Assigned task. Nothing other than the lines from the one containing "You are a computer-use agent. Screen" through the close of the entries below should be printed, each exactly.

Data to examine.
+===+

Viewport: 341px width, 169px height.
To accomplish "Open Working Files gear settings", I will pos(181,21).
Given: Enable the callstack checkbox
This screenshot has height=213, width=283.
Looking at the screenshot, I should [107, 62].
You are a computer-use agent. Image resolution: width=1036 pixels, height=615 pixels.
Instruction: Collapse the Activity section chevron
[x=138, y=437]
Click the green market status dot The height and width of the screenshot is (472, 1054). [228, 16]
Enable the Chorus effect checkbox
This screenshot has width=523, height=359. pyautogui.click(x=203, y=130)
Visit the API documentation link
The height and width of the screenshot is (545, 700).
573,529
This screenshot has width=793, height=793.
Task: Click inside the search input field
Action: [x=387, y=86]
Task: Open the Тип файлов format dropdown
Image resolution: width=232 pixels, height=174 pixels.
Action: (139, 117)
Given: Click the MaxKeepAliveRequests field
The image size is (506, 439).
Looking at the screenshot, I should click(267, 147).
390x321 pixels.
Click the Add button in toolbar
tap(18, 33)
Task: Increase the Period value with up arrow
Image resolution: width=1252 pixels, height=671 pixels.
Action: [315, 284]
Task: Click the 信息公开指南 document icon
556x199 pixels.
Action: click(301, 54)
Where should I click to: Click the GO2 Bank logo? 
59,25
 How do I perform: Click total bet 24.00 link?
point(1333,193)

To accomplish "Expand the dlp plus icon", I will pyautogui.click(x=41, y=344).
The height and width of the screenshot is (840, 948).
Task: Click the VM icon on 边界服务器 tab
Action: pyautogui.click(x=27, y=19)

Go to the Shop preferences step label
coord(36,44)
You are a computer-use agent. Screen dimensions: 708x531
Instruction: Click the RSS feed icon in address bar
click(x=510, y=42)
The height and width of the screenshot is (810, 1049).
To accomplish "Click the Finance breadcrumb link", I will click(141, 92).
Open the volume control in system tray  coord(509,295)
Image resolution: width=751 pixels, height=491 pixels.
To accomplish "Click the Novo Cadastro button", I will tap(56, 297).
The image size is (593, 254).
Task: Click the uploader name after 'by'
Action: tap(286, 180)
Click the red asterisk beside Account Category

+===+

Response to the exercise.
You are a computer-use agent. Screen dimensions: 708x531
Instruction: Click the RSS feed icon in address bar
click(x=510, y=42)
The height and width of the screenshot is (810, 1049).
To accomplish "Click the Finance breadcrumb link", I will click(141, 92).
Open the volume control in system tray  coord(509,295)
Image resolution: width=751 pixels, height=491 pixels.
To accomplish "Click the Novo Cadastro button", I will tap(56, 297).
The image size is (593, 254).
Task: Click the uploader name after 'by'
Action: tap(286, 180)
Click the red asterisk beside Account Category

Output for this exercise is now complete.